• Title: Buoyant Magnetic Loops in a Global Dynamo Simulation of a Young Sun
• Authors: Nicholas J. Nelson, Benjamin P. Brown, Allan Sacha Brun, Mark S. Miesch, Juri Toomre
• First Author’s Institution: JILA and Dept. Astrophysical & Planetary Sciences, University of Colorado Boulder
Introduction
What is our current understanding of how sunspots are formed? We think that toroidal magnetic structures that exist deep in the Sun’s interior can become buoyantly unstable. As these magnetic loops become less dense than their surroundings, the buoyant force on them causes them to rise through the Sun’s interior. When they reach the photosphere, we observe the resulting flow of gas around them as sunspots.
Figure 1: Photo of a sunspot group. Image credit: http://www.oneminuteastronomer.com/1018/sunspots/
These magnetic structures are ultimately due to dynamo action within the Sun: convection leads to differential rotation, which in turn amplifies toroidal magnetic fluxes that can buoyantly destabilize and rise. But this mechanism is not fully understood — and for this reason, solar researches have long sought to model the convective zone of the Sun. Their goal is to track the evolution of magnetic structures and, hopefully, reproduce the magnetic field configurations that we observe when sunspots occur.
That said, modeling the Sun is extremely difficult: activity within stars occurs over a huge range of length scales. In order to resolve everything in a 3D numerical simulation of magnetism, from the deep solar interior through to the upper atmosphere, we would need much greater computing power than currently exists. Three tricks that help us to tackle solar modeling are:
- Focus on one specific layer of the Sun at a time. In this case, the relevant layer is the convective zone.
- Model a star with a rotation rate that is greater than that of the Sun. This speeds up the process without losing any of the important physics, and since the Sun rotated at a greater rate when it was younger anyway, it’s not an unreasonable adjustment.
- Introduce diffusion, which smooths out motions on small length scales. This is a very important assumption for making modeling possible, since not needing to resolve the small scales significantly cuts back required computational time.

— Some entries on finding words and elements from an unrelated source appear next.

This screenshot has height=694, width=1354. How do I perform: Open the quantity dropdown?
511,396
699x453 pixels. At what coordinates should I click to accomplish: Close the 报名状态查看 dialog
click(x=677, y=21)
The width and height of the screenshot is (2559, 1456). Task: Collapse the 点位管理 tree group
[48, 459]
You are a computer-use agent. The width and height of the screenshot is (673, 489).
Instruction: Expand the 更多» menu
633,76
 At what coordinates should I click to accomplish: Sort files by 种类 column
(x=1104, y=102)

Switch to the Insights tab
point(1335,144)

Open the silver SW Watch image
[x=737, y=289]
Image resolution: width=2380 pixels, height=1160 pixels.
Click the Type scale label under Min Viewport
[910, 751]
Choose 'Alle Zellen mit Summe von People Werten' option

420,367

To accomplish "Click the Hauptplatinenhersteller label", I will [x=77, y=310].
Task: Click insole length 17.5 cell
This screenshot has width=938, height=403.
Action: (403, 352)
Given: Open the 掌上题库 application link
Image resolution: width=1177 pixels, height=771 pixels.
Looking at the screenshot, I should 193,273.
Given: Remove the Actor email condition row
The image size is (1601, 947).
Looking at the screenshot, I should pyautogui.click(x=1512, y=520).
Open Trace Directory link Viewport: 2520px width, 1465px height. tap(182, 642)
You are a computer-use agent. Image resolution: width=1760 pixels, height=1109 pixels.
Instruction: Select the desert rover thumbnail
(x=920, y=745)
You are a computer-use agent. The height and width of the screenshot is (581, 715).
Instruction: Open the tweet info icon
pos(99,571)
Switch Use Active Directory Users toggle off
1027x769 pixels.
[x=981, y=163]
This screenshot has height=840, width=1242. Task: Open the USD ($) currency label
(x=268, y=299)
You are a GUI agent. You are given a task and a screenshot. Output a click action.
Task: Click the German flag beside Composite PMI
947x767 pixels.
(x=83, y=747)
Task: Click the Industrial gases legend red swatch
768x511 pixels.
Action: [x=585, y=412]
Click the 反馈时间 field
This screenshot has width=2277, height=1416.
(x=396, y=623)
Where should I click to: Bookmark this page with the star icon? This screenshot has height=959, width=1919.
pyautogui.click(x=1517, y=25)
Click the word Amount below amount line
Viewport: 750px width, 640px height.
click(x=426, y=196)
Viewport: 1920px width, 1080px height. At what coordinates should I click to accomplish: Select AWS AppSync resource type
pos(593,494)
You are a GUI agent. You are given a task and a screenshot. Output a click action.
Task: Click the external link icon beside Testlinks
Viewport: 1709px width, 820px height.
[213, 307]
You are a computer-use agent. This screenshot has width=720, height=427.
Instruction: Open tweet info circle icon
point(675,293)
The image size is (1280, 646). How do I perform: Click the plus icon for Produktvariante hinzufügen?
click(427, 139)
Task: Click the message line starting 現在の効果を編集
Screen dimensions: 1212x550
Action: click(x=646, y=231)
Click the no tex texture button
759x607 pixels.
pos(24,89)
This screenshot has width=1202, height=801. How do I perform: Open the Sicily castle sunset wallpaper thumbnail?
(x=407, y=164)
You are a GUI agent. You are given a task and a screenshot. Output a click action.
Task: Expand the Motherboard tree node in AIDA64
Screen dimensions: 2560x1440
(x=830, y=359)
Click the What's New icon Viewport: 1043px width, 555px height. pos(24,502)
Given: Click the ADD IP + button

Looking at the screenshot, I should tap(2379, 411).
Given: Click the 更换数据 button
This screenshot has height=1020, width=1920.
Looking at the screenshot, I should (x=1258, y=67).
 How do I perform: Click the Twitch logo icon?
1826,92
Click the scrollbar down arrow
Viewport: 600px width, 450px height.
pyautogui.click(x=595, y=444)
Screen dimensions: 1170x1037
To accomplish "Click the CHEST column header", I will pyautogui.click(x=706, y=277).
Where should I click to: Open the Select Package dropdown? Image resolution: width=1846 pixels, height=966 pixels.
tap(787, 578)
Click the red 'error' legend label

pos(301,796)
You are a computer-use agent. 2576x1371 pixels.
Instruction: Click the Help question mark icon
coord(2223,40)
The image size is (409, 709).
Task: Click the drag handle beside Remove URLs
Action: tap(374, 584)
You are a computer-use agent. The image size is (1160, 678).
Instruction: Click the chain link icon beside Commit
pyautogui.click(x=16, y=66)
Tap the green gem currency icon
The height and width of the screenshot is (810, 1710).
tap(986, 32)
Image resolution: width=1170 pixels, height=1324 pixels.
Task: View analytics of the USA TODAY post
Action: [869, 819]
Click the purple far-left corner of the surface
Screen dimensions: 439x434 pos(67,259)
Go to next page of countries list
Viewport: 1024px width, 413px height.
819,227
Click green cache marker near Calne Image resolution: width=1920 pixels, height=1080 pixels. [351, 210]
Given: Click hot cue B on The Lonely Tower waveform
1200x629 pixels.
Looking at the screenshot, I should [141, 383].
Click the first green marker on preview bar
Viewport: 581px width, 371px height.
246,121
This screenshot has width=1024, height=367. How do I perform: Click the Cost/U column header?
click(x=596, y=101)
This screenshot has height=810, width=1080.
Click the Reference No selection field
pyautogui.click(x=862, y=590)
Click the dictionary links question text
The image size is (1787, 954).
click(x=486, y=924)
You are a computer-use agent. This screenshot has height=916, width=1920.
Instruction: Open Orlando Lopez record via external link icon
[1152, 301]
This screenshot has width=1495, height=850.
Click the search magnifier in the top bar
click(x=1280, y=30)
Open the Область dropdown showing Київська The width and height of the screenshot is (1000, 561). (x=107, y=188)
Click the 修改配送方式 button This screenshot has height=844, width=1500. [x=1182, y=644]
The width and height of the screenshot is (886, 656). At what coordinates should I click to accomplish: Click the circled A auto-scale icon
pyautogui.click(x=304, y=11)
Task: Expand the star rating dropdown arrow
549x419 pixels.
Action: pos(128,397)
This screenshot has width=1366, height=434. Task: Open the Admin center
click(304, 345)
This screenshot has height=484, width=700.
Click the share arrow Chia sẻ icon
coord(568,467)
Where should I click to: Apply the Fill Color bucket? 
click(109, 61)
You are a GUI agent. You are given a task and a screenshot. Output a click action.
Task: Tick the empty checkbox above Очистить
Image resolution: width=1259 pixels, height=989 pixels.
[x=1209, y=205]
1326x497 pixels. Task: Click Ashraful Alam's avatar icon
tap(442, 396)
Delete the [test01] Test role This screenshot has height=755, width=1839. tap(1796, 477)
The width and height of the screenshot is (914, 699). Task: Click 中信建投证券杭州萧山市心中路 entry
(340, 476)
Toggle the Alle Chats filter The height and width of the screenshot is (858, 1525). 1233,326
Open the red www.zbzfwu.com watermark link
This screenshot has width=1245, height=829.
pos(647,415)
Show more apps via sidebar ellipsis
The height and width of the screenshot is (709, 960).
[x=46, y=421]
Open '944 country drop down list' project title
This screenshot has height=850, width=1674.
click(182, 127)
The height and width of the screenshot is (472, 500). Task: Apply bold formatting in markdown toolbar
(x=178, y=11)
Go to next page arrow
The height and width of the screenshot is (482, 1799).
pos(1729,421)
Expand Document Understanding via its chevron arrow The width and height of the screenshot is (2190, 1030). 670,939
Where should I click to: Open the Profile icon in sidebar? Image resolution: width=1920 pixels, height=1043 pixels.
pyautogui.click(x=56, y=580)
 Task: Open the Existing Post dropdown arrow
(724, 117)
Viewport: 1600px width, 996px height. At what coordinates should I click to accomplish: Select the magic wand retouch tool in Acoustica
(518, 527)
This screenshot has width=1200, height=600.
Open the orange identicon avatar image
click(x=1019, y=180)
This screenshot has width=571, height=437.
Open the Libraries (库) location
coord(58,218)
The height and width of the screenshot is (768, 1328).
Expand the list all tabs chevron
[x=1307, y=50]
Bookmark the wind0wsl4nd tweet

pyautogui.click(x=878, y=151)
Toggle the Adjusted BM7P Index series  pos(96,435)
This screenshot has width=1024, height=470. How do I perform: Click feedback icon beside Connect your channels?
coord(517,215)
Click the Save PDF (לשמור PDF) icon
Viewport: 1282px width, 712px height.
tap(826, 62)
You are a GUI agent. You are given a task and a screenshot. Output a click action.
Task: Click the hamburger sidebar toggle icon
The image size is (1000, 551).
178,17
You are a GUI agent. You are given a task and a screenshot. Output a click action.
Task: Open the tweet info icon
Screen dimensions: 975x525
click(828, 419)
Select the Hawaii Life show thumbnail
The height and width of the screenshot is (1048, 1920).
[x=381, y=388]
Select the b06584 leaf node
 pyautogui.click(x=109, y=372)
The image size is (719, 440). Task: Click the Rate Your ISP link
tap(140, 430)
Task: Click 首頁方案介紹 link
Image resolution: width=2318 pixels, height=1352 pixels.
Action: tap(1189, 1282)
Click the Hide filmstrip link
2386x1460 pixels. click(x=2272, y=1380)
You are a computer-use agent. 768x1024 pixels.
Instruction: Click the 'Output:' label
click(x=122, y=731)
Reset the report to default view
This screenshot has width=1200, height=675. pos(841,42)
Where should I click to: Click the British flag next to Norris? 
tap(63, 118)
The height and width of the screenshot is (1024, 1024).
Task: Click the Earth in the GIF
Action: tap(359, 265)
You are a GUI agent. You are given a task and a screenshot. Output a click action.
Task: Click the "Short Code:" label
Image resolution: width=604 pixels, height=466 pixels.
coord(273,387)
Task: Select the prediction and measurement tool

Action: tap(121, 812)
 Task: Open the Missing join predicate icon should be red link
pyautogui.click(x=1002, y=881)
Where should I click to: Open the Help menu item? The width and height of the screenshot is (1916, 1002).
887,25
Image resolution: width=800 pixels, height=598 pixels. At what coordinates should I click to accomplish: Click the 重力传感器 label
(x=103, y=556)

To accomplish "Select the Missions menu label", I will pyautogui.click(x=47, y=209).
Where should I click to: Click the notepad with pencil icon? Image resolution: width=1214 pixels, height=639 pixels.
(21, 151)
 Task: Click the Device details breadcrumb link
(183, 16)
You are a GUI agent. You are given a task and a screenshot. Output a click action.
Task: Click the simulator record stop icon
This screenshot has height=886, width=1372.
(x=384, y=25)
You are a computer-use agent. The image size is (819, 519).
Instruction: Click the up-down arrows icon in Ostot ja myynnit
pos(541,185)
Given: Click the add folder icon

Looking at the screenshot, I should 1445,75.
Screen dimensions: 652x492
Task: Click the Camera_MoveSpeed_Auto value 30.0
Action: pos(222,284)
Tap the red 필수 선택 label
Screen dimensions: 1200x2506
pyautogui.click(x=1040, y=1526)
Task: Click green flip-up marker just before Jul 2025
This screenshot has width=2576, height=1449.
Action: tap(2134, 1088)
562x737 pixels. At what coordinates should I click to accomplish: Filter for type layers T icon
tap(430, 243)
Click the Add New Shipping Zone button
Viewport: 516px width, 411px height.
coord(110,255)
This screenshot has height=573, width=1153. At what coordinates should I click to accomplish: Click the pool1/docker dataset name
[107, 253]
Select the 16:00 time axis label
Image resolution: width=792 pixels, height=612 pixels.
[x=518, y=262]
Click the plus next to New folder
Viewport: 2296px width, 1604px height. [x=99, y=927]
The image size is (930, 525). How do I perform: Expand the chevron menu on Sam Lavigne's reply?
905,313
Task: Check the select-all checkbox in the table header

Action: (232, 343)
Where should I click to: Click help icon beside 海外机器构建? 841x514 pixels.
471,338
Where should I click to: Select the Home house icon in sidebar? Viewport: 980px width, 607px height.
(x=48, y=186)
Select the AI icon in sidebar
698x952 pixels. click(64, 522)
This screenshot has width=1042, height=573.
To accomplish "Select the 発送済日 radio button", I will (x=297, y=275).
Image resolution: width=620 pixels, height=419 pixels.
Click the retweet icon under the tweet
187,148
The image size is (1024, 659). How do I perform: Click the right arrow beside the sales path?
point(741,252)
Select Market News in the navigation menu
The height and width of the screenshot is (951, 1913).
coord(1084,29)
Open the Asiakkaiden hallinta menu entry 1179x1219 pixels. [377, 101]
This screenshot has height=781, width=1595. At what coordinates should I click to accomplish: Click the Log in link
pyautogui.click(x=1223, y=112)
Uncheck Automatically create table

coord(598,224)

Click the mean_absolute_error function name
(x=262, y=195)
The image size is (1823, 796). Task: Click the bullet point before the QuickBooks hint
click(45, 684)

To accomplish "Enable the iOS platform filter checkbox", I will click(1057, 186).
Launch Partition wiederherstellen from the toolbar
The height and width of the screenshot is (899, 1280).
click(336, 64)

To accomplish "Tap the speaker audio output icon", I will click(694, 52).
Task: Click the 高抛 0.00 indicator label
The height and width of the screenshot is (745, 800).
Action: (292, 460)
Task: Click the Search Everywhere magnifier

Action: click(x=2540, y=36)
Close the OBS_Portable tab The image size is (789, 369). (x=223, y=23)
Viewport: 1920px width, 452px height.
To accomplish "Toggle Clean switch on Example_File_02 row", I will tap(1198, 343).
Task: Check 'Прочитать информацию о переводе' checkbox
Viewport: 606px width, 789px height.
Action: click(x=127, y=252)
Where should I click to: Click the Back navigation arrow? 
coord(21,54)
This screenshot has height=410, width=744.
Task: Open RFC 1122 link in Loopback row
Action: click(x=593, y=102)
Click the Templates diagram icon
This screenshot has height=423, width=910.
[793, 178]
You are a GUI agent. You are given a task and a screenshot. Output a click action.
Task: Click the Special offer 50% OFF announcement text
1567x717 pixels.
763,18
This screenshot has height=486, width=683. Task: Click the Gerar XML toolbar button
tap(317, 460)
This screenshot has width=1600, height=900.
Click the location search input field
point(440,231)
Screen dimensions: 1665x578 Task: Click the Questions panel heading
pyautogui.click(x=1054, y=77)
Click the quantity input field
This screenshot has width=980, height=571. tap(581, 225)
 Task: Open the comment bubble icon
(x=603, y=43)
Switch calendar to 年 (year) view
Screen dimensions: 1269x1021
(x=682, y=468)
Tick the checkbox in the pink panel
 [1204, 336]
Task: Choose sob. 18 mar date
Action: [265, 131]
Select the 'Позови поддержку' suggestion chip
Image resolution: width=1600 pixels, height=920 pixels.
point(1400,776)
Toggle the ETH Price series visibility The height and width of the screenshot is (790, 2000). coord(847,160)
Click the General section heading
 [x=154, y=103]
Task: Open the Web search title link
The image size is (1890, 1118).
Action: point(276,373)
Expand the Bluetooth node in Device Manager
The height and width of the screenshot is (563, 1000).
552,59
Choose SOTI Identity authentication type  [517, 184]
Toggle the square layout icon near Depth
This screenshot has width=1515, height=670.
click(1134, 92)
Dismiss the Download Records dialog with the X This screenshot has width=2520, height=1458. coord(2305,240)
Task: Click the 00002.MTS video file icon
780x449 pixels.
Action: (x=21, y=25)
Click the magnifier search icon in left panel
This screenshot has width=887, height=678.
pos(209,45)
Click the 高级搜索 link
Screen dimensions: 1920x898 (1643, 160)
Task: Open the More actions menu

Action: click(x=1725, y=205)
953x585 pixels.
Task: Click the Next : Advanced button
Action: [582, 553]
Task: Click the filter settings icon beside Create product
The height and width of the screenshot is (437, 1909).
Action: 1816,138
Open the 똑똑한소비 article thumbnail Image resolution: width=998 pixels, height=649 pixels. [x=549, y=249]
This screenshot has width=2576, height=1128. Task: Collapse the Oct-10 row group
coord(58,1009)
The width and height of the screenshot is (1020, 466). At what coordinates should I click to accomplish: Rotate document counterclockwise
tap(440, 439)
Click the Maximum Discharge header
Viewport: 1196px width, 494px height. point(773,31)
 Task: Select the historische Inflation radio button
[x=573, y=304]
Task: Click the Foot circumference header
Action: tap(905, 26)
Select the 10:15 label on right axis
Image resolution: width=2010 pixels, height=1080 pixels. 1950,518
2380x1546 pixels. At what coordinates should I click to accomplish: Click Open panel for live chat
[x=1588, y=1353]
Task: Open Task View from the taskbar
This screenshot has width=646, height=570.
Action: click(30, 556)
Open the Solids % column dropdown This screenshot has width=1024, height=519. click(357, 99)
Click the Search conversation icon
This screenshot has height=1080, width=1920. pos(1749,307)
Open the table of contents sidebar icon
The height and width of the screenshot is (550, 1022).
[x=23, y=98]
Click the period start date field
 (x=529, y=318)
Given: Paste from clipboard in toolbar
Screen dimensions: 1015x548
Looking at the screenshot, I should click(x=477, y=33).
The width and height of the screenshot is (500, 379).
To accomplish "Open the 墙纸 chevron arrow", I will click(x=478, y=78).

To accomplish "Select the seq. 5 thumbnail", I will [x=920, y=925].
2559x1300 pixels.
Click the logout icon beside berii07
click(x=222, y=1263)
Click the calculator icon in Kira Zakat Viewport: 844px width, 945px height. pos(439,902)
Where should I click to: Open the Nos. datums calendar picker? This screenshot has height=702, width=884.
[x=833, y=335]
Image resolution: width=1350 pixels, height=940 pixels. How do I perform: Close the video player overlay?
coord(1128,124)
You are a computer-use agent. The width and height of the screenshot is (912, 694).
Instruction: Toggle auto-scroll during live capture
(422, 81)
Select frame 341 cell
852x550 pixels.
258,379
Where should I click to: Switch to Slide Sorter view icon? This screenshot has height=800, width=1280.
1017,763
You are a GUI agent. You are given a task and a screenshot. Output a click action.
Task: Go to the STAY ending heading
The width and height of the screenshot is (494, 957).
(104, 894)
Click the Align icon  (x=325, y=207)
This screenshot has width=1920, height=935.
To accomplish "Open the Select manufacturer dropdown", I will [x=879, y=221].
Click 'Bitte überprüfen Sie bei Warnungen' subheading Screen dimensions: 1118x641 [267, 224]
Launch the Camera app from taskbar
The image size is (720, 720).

This last trick, however, can have some undesired physical effects. Previous studies examining magnetohydrodynamic (MHD) behavior in the Sun have run global convective MHD models that span the convective region. These studies have captured the formation of magnetic structures and cycles, differential rotation, dynamo action, and large-scale magnetic fields — but they’ve never captured buoyant magnetic loops which rise through the convective zone. The reason for this is precisely the diffusion introduced to make the simulation feasible: the buoyant loops diffuse before they’re able to rise to the surface.
Setup
In this simulation, the authors employ some clever mathematical modeling to mimic the effects of the unresolved small-scale features, reducing the magnetic diffusion by a significant factor without prohibitively increasing computational time. They model a region which spans most of the convective zone (from 0.72 R☉ to 0.97 R☉), and they use a rotation rate of 3 Ω☉.
Figure 2: (click to enlarge) Analyzing a rising loop. (a) 2-D cuts in longitude at successive times. The rising magnetic loop A is seen in cross-section. Proto-loop B is also seen rising starting at 8.6 days, but the top of loop B never rises above 0.88R☉. (b) 3-D visualization of magnetic field lines in the core of a wreath which produces four loops (two shown here, one of which is loop A) at tb + 14.6 days. (c) Radial location of loop A and proto-loop B as a function of time. Fig 3 in the paper.
Results
As a result of this approach, the authors achieve the first 3D global MHD simulation that not only exhibits differential rotation, dynamo action, and global-scale magnetic structures — but also buoyant magnetic loops. In this simulation, the buoyant loops are generated by a convection/stratification/rotation-driven dynamo and rise as coherent structures to the top of the convective zone.
An example of their data is shown in Figure 2. The authors demonstrate that not all proto-loops successfully become buoyant and rise all the way to the surface (in the figure loop A reaches the surface, but proto-loop B does not); a threshold magnetic field must be exceeded in the region of the loop, and the loop has to interact favorably with convective flows to reach the surface. In Figure 2, proto-loop B encountered a convective downflow at 0.88 R☉ which interrupted its upwards motion and pushed it back down into the solar interior.
Conclusion
The authors warn that caution must be used in interpreting the results at the solar surface. Their work only extends to 0.97 R☉ due to the smaller-scale convection that happens at surface (granulation and supergranulation), which their simulation isn’t able to resolve.
Even so, extrapolating the loop’s expansion over the remainder of the trip to the solar surface, the authors obtain a loop size which is roughly that of a large sunspot. This suggests that this simulation depicts field configuration consistent with observed phenomena, and indicates that this work represents a significant step forward in numerical modeling of solar magnetic fields.